**STATED PROBLEM:** Rewrite all of the data below with "Close Project" switched to "Close Workspace" wherever it appears, leaving everything else as is.

··· INPUT RECORDS ···

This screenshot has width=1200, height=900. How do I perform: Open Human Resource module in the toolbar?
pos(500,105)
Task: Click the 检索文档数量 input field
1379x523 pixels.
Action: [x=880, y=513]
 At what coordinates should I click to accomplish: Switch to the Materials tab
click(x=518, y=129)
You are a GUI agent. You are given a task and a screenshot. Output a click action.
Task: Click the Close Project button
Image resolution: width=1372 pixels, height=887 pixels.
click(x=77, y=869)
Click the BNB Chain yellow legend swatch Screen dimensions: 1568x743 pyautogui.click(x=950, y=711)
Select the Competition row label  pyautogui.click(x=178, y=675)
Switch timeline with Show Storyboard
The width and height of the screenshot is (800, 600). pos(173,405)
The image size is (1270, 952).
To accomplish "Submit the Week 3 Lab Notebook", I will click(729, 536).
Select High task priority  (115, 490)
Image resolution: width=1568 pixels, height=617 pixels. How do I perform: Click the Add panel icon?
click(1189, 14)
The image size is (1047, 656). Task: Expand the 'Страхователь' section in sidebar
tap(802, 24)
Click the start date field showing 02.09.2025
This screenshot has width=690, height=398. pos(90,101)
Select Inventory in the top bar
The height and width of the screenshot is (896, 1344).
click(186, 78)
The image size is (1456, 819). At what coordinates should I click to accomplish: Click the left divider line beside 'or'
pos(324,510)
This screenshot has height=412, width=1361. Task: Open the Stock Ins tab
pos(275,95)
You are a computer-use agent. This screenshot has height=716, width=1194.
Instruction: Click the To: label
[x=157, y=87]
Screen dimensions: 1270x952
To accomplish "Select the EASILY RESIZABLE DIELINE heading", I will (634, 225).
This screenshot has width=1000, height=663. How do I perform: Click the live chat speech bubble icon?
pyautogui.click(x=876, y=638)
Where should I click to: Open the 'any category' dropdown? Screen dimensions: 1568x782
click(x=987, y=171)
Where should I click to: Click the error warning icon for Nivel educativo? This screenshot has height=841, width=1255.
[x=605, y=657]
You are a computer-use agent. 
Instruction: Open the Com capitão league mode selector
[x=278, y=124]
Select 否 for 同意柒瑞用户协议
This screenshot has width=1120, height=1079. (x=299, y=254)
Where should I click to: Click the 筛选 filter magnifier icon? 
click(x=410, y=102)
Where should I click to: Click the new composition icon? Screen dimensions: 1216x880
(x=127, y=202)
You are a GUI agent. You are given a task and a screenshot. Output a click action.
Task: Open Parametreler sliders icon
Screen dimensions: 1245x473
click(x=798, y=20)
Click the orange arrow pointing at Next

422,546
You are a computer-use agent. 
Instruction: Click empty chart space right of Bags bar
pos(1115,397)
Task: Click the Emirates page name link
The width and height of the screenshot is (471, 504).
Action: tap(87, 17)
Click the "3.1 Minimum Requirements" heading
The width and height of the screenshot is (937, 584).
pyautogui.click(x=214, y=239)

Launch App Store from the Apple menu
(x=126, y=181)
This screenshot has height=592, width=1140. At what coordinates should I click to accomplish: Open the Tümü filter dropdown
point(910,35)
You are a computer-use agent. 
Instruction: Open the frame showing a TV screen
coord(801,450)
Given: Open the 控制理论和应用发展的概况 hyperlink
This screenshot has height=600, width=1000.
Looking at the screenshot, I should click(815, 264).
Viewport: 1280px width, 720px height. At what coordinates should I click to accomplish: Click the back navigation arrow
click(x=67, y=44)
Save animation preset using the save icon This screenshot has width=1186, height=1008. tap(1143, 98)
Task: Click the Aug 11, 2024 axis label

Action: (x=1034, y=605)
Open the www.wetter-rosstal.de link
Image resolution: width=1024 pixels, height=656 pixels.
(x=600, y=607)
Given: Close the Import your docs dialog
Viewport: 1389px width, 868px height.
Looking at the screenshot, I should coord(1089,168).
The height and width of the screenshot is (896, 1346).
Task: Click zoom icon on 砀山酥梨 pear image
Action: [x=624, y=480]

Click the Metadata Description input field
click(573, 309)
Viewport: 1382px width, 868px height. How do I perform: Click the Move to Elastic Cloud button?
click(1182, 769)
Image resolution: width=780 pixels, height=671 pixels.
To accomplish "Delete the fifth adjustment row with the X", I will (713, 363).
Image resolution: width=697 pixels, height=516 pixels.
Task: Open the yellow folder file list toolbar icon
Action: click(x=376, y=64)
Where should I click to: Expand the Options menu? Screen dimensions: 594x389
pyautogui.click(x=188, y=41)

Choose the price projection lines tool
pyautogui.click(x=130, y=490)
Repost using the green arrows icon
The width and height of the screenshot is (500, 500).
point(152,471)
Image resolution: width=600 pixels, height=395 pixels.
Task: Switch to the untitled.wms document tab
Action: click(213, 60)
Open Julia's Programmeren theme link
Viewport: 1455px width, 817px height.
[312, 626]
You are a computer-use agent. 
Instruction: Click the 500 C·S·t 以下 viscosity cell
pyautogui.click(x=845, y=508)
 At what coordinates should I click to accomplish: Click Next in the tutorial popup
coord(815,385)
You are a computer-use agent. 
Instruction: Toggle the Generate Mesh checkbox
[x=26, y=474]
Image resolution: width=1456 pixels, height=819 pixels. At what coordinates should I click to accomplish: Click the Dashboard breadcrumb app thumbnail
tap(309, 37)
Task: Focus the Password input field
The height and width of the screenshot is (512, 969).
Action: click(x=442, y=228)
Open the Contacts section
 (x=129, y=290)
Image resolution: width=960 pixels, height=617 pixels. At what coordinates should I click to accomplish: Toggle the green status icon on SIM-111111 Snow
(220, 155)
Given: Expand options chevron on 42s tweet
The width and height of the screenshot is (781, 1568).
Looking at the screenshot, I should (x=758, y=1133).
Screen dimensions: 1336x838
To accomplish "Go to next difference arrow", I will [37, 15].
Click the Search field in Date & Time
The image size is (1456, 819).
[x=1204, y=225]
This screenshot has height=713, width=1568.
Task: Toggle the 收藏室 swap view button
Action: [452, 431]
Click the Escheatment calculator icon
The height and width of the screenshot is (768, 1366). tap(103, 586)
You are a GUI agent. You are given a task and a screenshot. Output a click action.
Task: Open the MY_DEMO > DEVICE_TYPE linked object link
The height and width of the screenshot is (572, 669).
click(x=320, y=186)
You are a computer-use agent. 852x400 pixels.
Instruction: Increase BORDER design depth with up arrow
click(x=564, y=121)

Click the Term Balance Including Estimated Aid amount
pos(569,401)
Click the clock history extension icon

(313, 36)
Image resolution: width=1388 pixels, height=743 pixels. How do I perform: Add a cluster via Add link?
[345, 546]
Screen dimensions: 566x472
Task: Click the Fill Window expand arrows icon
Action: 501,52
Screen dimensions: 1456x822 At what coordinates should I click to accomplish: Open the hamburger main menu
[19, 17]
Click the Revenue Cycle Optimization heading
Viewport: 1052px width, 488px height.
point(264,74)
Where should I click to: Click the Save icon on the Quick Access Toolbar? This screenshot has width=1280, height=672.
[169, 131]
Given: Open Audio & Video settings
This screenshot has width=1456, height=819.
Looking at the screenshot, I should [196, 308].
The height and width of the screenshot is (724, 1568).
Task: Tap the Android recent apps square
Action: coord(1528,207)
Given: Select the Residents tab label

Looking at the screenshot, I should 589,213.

···

**EXERCISE RESULT:**
This screenshot has width=1200, height=900. How do I perform: Open Human Resource module in the toolbar?
pos(500,105)
Task: Click the 检索文档数量 input field
1379x523 pixels.
Action: [x=880, y=513]
 At what coordinates should I click to accomplish: Switch to the Materials tab
click(x=518, y=129)
You are a GUI agent. You are given a task and a screenshot. Output a click action.
Task: Click the Close Workspace button
Image resolution: width=1372 pixels, height=887 pixels.
click(x=77, y=869)
Click the BNB Chain yellow legend swatch Screen dimensions: 1568x743 pyautogui.click(x=950, y=711)
Select the Competition row label  pyautogui.click(x=178, y=675)
Switch timeline with Show Storyboard
The width and height of the screenshot is (800, 600). pos(173,405)
The image size is (1270, 952).
To accomplish "Submit the Week 3 Lab Notebook", I will click(729, 536).
Select High task priority  (115, 490)
Image resolution: width=1568 pixels, height=617 pixels. How do I perform: Click the Add panel icon?
click(1189, 14)
The image size is (1047, 656). Task: Expand the 'Страхователь' section in sidebar
tap(802, 24)
Click the start date field showing 02.09.2025
This screenshot has width=690, height=398. pos(90,101)
Select Inventory in the top bar
The height and width of the screenshot is (896, 1344).
click(186, 78)
The image size is (1456, 819). At what coordinates should I click to accomplish: Click the left divider line beside 'or'
pos(324,510)
This screenshot has height=412, width=1361. Task: Open the Stock Ins tab
pos(275,95)
You are a computer-use agent. This screenshot has height=716, width=1194.
Instruction: Click the To: label
[x=157, y=87]
Screen dimensions: 1270x952
To accomplish "Select the EASILY RESIZABLE DIELINE heading", I will (634, 225).
This screenshot has width=1000, height=663. How do I perform: Click the live chat speech bubble icon?
pyautogui.click(x=876, y=638)
Where should I click to: Open the 'any category' dropdown? Screen dimensions: 1568x782
click(x=987, y=171)
Where should I click to: Click the error warning icon for Nivel educativo? This screenshot has height=841, width=1255.
[x=605, y=657]
You are a computer-use agent. 
Instruction: Open the Com capitão league mode selector
[x=278, y=124]
Select 否 for 同意柒瑞用户协议
This screenshot has width=1120, height=1079. (x=299, y=254)
Where should I click to: Click the 筛选 filter magnifier icon? 
click(x=410, y=102)
Where should I click to: Click the new composition icon? Screen dimensions: 1216x880
(x=127, y=202)
You are a GUI agent. You are given a task and a screenshot. Output a click action.
Task: Open Parametreler sliders icon
Screen dimensions: 1245x473
click(x=798, y=20)
Click the orange arrow pointing at Next

422,546
You are a computer-use agent. 
Instruction: Click empty chart space right of Bags bar
pos(1115,397)
Task: Click the Emirates page name link
The width and height of the screenshot is (471, 504).
Action: tap(87, 17)
Click the "3.1 Minimum Requirements" heading
The width and height of the screenshot is (937, 584).
pyautogui.click(x=214, y=239)

Launch App Store from the Apple menu
(x=126, y=181)
This screenshot has height=592, width=1140. At what coordinates should I click to accomplish: Open the Tümü filter dropdown
point(910,35)
You are a computer-use agent. 
Instruction: Open the frame showing a TV screen
coord(801,450)
Given: Open the 控制理论和应用发展的概况 hyperlink
This screenshot has height=600, width=1000.
Looking at the screenshot, I should click(815, 264).
Viewport: 1280px width, 720px height. At what coordinates should I click to accomplish: Click the back navigation arrow
click(x=67, y=44)
Save animation preset using the save icon This screenshot has width=1186, height=1008. tap(1143, 98)
Task: Click the Aug 11, 2024 axis label

Action: (x=1034, y=605)
Open the www.wetter-rosstal.de link
Image resolution: width=1024 pixels, height=656 pixels.
(x=600, y=607)
Given: Close the Import your docs dialog
Viewport: 1389px width, 868px height.
Looking at the screenshot, I should coord(1089,168).
The height and width of the screenshot is (896, 1346).
Task: Click zoom icon on 砀山酥梨 pear image
Action: [x=624, y=480]

Click the Metadata Description input field
click(573, 309)
Viewport: 1382px width, 868px height. How do I perform: Click the Move to Elastic Cloud button?
click(1182, 769)
Image resolution: width=780 pixels, height=671 pixels.
To accomplish "Delete the fifth adjustment row with the X", I will (713, 363).
Image resolution: width=697 pixels, height=516 pixels.
Task: Open the yellow folder file list toolbar icon
Action: click(x=376, y=64)
Where should I click to: Expand the Options menu? Screen dimensions: 594x389
pyautogui.click(x=188, y=41)

Choose the price projection lines tool
pyautogui.click(x=130, y=490)
Repost using the green arrows icon
The width and height of the screenshot is (500, 500).
point(152,471)
Image resolution: width=600 pixels, height=395 pixels.
Task: Switch to the untitled.wms document tab
Action: click(213, 60)
Open Julia's Programmeren theme link
Viewport: 1455px width, 817px height.
[312, 626]
You are a computer-use agent. 
Instruction: Click the 500 C·S·t 以下 viscosity cell
pyautogui.click(x=845, y=508)
 At what coordinates should I click to accomplish: Click Next in the tutorial popup
coord(815,385)
You are a computer-use agent. 
Instruction: Toggle the Generate Mesh checkbox
[x=26, y=474]
Image resolution: width=1456 pixels, height=819 pixels. At what coordinates should I click to accomplish: Click the Dashboard breadcrumb app thumbnail
tap(309, 37)
Task: Focus the Password input field
The height and width of the screenshot is (512, 969).
Action: click(x=442, y=228)
Open the Contacts section
 (x=129, y=290)
Image resolution: width=960 pixels, height=617 pixels. At what coordinates should I click to accomplish: Toggle the green status icon on SIM-111111 Snow
(220, 155)
Given: Expand options chevron on 42s tweet
The width and height of the screenshot is (781, 1568).
Looking at the screenshot, I should (x=758, y=1133).
Screen dimensions: 1336x838
To accomplish "Go to next difference arrow", I will [37, 15].
Click the Search field in Date & Time
The image size is (1456, 819).
[x=1204, y=225]
This screenshot has height=713, width=1568.
Task: Toggle the 收藏室 swap view button
Action: [452, 431]
Click the Escheatment calculator icon
The height and width of the screenshot is (768, 1366). tap(103, 586)
You are a GUI agent. You are given a task and a screenshot. Output a click action.
Task: Open the MY_DEMO > DEVICE_TYPE linked object link
The height and width of the screenshot is (572, 669).
click(x=320, y=186)
You are a computer-use agent. 852x400 pixels.
Instruction: Increase BORDER design depth with up arrow
click(x=564, y=121)

Click the Term Balance Including Estimated Aid amount
pos(569,401)
Click the clock history extension icon

(313, 36)
Image resolution: width=1388 pixels, height=743 pixels. How do I perform: Add a cluster via Add link?
[345, 546]
Screen dimensions: 566x472
Task: Click the Fill Window expand arrows icon
Action: 501,52
Screen dimensions: 1456x822 At what coordinates should I click to accomplish: Open the hamburger main menu
[19, 17]
Click the Revenue Cycle Optimization heading
Viewport: 1052px width, 488px height.
point(264,74)
Where should I click to: Click the Save icon on the Quick Access Toolbar? This screenshot has width=1280, height=672.
[169, 131]
Given: Open Audio & Video settings
This screenshot has width=1456, height=819.
Looking at the screenshot, I should [196, 308].
The height and width of the screenshot is (724, 1568).
Task: Tap the Android recent apps square
Action: coord(1528,207)
Given: Select the Residents tab label

Looking at the screenshot, I should 589,213.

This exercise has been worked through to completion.